### SUPPLIED INFORMATION

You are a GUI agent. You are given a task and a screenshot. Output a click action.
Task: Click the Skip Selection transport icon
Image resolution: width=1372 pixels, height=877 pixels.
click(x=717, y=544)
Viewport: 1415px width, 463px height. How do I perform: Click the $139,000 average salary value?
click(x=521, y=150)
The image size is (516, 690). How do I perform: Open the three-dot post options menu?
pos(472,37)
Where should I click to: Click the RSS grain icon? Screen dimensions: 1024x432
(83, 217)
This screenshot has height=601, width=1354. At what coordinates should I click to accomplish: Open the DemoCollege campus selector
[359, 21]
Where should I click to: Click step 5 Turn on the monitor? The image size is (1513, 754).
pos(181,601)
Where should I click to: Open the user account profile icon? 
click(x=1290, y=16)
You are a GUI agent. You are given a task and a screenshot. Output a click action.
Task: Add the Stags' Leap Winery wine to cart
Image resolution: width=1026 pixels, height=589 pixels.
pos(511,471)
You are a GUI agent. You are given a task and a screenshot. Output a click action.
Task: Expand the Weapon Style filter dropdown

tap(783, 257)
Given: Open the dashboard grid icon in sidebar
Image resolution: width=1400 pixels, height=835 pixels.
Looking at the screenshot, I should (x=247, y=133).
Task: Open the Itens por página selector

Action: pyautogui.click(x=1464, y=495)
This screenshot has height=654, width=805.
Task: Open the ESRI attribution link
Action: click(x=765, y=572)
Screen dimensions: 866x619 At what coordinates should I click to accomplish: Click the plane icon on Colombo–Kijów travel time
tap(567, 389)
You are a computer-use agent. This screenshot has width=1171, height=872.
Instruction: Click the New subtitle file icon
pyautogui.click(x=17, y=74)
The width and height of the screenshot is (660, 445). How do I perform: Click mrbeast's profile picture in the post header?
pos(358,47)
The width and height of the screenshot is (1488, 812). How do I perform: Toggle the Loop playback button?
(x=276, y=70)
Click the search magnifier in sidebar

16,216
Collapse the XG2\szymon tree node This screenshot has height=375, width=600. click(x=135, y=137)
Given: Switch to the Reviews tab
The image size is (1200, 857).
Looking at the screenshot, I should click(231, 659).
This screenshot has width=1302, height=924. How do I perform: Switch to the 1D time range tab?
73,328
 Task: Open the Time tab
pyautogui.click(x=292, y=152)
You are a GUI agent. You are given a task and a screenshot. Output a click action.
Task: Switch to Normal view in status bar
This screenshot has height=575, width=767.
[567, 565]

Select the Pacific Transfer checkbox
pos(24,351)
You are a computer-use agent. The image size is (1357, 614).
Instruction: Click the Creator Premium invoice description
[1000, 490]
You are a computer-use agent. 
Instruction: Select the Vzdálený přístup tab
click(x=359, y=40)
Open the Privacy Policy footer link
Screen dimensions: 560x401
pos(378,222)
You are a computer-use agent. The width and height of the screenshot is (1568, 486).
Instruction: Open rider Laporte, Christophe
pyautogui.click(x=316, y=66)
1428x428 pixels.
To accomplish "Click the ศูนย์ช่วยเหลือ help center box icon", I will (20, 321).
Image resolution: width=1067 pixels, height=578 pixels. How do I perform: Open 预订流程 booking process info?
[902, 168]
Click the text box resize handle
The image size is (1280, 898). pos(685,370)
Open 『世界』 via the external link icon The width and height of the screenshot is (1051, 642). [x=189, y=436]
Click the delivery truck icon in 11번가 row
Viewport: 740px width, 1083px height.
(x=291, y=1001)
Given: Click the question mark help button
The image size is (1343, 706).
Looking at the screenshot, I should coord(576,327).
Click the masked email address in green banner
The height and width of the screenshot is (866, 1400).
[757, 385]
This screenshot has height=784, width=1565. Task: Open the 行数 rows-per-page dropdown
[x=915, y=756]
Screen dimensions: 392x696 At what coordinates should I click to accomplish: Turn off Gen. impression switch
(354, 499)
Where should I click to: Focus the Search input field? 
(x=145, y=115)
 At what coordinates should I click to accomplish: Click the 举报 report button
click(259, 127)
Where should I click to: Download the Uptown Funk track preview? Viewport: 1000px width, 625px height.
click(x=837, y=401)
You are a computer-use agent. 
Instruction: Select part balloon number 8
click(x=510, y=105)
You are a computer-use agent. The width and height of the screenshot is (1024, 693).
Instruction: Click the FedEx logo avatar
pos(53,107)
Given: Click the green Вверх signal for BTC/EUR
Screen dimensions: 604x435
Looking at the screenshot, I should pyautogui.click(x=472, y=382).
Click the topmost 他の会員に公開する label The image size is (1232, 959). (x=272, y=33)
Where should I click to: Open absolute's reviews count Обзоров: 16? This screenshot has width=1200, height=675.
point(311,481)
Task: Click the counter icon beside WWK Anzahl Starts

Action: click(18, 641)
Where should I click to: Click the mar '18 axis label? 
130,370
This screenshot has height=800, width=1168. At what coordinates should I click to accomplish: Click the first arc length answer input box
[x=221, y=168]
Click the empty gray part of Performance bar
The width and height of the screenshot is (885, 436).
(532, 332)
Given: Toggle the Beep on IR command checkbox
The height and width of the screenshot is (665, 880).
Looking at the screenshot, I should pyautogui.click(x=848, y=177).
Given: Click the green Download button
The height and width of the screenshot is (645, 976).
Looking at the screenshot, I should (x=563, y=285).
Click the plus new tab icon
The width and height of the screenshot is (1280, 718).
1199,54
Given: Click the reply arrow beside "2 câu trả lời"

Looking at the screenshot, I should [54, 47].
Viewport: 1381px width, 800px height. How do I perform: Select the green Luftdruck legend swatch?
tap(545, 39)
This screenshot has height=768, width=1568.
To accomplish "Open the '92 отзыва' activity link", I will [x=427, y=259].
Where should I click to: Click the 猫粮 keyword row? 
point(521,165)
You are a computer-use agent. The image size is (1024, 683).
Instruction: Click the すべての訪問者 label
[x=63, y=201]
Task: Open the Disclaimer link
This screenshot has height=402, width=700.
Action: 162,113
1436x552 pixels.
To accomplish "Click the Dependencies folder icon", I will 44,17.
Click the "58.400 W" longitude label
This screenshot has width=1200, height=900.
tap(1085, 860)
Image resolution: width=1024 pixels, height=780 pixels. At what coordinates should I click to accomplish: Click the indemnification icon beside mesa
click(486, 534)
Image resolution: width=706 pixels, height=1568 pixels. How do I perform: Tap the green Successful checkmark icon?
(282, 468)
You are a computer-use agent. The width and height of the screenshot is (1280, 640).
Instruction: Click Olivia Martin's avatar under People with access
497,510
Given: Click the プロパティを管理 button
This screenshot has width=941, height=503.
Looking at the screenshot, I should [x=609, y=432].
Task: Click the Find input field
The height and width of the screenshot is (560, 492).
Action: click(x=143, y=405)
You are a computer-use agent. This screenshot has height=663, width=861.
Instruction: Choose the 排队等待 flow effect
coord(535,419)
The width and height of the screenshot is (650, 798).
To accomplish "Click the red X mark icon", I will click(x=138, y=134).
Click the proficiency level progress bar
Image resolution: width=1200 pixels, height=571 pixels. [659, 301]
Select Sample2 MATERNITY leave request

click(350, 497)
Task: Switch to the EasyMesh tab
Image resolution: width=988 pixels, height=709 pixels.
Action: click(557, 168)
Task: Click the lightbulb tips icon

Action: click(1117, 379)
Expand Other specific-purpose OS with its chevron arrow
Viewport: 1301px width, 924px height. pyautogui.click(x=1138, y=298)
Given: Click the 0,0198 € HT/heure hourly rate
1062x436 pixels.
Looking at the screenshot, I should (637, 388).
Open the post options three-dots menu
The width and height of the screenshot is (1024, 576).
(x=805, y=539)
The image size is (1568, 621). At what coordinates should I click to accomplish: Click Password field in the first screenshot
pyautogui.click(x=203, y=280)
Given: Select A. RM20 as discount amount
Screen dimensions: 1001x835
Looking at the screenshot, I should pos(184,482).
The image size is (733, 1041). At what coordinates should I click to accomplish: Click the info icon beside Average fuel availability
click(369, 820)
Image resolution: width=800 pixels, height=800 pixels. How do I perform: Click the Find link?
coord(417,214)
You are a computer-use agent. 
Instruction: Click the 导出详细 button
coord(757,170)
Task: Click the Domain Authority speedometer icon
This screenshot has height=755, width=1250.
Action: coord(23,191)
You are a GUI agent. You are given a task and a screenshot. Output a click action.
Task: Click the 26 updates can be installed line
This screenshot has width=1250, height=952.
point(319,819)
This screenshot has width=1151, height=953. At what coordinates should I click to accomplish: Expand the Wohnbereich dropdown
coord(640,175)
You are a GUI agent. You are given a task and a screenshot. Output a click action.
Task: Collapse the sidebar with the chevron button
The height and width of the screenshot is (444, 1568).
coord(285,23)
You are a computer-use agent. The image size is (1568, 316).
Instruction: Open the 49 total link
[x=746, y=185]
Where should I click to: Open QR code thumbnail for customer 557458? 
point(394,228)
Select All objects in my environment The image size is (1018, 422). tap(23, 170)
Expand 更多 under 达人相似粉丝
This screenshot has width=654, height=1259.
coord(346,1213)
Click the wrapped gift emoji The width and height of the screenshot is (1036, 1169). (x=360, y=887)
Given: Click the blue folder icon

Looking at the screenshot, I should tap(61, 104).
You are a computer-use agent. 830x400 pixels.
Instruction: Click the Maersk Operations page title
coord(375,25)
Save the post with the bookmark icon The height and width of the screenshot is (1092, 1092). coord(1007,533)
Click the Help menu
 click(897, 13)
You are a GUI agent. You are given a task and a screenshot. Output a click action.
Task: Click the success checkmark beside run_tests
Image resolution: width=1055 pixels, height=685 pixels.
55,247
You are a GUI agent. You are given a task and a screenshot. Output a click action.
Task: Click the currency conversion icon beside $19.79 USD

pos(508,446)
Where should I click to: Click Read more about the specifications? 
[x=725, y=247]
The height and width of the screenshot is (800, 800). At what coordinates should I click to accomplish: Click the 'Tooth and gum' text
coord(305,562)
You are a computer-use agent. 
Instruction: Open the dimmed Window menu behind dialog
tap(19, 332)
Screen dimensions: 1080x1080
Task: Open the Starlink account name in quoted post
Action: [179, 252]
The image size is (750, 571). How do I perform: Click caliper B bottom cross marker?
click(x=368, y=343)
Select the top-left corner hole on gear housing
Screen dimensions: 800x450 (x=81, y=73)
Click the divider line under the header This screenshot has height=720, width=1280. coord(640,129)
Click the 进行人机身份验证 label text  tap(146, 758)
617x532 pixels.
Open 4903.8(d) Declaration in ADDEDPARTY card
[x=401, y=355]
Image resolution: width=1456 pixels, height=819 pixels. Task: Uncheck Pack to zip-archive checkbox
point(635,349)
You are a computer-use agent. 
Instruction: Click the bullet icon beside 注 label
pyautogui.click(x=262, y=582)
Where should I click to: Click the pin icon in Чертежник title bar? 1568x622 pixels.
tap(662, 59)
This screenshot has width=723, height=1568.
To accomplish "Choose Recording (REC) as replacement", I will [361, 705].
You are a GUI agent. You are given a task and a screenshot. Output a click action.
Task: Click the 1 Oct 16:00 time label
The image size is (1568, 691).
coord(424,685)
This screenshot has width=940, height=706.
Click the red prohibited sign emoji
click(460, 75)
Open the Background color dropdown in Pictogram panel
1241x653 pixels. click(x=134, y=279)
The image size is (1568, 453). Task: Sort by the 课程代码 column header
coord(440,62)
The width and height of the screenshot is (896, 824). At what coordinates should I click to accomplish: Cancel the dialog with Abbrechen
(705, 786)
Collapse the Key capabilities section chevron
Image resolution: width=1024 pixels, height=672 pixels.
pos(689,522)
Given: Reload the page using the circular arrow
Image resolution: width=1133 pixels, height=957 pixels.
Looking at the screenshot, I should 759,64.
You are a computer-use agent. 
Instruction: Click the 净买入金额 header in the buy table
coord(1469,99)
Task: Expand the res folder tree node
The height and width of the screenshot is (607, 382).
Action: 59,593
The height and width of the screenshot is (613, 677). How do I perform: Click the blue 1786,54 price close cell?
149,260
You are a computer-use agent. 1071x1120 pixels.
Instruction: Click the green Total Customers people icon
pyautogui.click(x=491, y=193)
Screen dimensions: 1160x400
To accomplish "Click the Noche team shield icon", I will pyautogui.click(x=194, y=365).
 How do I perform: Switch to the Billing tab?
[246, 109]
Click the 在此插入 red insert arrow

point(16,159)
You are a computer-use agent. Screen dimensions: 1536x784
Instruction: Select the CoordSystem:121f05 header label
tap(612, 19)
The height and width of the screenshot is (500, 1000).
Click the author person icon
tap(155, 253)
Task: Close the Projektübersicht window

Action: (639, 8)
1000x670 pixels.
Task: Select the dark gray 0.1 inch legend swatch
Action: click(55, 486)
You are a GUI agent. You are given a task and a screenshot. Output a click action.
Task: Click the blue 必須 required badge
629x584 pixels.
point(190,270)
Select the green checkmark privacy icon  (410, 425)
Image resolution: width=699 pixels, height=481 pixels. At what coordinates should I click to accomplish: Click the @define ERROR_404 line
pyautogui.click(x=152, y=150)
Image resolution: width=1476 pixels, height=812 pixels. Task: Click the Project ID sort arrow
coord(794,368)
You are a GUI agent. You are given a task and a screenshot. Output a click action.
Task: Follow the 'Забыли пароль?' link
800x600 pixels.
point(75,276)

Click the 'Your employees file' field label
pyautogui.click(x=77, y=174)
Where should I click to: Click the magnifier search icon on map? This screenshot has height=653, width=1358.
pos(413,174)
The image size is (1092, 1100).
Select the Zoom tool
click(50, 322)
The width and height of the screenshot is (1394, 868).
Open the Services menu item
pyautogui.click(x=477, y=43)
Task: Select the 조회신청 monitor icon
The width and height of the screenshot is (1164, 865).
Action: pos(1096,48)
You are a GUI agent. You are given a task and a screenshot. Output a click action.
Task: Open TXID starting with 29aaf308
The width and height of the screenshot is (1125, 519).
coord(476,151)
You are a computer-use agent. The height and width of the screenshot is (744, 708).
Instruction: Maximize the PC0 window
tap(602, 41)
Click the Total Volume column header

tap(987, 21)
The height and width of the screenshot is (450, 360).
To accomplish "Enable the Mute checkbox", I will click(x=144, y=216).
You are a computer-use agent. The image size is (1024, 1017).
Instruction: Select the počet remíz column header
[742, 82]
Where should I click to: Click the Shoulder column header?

### TASK STATEMENT
Print exactly, and only, the lines from the line containing "Task: Select the 조회신청 monitor icon" through the final line of the records, both included.

### EXERCISE RESULT
Task: Select the 조회신청 monitor icon
The width and height of the screenshot is (1164, 865).
Action: pos(1096,48)
You are a GUI agent. You are given a task and a screenshot. Output a click action.
Task: Open TXID starting with 29aaf308
The width and height of the screenshot is (1125, 519).
coord(476,151)
You are a computer-use agent. The height and width of the screenshot is (744, 708).
Instruction: Maximize the PC0 window
tap(602, 41)
Click the Total Volume column header

tap(987, 21)
The height and width of the screenshot is (450, 360).
To accomplish "Enable the Mute checkbox", I will click(x=144, y=216).
You are a computer-use agent. The image size is (1024, 1017).
Instruction: Select the počet remíz column header
[742, 82]
Where should I click to: Click the Shoulder column header?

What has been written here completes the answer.